• [Problem to work on]
Line count for the string "Lipgloss": give the number of lines in the data below that contain it, and nothing more.
┏━━
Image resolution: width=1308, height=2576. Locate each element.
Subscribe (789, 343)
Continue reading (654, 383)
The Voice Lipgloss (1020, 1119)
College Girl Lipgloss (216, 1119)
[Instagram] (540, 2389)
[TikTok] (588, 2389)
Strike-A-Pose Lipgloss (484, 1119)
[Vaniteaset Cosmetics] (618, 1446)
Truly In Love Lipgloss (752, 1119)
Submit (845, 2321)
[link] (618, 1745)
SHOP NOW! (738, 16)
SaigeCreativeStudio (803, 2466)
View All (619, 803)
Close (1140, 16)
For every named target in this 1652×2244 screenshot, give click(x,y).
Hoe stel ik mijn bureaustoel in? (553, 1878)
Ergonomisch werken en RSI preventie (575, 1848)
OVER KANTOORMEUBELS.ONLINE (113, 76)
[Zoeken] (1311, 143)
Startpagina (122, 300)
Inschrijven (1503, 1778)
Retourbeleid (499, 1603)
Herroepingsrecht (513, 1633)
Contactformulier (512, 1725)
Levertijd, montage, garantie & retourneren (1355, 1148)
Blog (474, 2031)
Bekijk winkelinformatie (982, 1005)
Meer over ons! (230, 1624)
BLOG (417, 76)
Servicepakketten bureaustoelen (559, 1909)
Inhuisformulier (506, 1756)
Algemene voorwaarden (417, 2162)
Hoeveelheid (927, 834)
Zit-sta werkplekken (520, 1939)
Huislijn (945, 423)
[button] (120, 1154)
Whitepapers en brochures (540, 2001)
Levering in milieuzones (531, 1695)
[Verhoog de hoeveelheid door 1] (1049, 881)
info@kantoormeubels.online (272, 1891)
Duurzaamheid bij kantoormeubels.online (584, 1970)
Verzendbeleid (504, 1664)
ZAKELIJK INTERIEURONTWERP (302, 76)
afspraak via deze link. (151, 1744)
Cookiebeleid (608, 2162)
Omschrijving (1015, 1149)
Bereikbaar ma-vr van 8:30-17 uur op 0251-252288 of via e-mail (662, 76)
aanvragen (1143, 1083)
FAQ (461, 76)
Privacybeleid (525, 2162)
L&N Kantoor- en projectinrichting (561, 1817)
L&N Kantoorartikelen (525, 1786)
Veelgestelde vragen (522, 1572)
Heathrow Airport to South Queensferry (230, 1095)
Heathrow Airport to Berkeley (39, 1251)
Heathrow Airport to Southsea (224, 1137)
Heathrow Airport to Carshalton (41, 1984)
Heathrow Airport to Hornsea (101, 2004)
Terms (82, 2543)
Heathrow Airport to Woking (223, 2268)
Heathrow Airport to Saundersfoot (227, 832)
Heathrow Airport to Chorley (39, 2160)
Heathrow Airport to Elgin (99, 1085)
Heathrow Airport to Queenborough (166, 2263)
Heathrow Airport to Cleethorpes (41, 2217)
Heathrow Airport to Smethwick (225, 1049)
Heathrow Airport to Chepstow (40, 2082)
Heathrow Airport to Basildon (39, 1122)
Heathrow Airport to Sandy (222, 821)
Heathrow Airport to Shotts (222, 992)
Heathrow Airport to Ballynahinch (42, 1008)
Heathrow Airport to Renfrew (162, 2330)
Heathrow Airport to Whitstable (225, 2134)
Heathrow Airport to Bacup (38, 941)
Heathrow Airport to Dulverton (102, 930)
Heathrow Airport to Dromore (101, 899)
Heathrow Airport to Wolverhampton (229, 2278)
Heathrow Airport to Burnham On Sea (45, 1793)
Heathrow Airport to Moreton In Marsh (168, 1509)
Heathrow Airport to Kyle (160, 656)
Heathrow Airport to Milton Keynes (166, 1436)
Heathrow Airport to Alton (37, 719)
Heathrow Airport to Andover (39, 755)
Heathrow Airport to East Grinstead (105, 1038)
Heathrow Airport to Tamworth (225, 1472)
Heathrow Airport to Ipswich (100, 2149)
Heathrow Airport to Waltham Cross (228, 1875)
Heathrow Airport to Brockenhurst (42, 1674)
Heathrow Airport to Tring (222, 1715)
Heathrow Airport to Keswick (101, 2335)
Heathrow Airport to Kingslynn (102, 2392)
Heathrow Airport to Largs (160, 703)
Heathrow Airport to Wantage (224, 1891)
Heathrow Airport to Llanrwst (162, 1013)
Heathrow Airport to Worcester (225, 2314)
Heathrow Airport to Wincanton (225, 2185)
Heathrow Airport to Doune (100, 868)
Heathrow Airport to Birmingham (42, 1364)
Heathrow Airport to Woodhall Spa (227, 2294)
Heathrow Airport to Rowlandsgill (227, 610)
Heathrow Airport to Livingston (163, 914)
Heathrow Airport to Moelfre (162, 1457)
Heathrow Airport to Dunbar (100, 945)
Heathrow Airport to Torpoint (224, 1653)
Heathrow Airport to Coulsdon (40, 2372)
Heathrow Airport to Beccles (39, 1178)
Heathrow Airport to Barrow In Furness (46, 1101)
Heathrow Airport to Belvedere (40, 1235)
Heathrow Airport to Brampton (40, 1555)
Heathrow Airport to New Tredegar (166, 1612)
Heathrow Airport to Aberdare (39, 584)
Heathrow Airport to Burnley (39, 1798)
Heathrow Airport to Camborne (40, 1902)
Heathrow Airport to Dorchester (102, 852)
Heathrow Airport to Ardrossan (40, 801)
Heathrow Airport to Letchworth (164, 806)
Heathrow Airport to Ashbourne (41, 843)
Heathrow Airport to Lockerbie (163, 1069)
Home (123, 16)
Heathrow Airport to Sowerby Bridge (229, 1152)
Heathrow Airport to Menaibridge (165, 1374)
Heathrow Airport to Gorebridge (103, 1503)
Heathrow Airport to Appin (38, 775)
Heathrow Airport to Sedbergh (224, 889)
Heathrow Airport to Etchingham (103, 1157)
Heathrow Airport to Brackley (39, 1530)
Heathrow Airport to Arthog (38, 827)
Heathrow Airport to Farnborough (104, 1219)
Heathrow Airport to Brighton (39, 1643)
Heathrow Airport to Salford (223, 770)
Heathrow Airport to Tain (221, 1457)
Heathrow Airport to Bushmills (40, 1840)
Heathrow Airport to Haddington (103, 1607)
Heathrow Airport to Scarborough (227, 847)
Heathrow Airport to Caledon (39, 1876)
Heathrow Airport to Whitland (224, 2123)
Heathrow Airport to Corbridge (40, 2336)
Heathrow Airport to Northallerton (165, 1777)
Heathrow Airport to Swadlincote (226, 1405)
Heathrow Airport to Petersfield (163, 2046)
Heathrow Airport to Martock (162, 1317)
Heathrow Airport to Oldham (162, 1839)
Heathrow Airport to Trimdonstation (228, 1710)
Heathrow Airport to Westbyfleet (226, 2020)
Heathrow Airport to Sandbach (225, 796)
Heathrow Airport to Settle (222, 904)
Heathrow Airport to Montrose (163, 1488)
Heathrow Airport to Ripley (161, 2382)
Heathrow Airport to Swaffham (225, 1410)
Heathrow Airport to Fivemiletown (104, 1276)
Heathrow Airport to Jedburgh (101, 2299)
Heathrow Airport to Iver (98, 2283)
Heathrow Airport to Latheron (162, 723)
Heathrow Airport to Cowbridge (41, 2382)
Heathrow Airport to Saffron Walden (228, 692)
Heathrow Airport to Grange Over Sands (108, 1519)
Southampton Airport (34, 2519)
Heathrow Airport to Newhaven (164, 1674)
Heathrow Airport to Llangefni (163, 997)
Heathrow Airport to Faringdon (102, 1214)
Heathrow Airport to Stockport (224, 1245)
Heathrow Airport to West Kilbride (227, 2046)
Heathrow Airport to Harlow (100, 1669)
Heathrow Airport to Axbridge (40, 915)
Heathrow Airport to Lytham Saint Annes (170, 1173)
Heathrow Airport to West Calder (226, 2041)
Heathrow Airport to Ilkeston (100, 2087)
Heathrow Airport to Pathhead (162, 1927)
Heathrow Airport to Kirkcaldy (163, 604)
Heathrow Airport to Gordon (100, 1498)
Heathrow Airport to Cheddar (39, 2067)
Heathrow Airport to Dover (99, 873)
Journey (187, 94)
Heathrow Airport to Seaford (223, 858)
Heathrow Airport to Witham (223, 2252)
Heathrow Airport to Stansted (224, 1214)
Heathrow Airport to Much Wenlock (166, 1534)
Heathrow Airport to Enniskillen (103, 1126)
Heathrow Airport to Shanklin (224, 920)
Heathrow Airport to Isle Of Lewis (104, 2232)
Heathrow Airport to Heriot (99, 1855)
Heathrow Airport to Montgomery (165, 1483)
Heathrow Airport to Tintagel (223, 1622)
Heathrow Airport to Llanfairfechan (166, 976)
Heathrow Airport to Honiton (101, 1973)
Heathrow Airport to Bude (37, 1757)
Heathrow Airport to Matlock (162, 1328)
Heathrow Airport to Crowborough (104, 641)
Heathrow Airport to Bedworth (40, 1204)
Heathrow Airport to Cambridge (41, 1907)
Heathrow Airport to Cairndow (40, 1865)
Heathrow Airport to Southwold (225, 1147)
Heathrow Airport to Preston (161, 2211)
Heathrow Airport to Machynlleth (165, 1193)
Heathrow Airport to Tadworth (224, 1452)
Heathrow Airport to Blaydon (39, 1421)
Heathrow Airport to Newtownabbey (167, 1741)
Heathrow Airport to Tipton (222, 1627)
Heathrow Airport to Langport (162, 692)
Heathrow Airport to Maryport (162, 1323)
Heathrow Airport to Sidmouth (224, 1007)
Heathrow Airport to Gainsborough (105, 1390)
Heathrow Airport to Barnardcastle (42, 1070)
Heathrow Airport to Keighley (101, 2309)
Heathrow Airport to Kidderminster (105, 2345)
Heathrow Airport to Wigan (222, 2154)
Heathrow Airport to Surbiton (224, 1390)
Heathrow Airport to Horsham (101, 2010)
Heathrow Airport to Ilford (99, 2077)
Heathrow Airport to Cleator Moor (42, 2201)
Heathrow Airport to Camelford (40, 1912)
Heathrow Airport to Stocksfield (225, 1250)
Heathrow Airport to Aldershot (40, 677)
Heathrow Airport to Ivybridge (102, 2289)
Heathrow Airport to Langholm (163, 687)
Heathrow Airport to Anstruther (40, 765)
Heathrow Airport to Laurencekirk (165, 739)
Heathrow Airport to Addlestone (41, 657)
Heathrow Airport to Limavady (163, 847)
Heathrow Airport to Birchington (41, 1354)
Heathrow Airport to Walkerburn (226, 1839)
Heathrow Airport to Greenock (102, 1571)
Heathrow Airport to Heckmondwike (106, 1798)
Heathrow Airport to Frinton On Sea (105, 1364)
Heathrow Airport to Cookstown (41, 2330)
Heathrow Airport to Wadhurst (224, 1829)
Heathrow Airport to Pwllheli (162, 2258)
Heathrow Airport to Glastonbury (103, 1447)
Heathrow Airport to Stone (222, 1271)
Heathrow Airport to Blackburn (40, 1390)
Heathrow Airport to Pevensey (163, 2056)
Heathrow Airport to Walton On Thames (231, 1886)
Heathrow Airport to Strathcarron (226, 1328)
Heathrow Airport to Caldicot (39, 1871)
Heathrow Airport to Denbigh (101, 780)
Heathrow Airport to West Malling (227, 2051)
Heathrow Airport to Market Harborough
┗━━
• [Result for this exercise]
4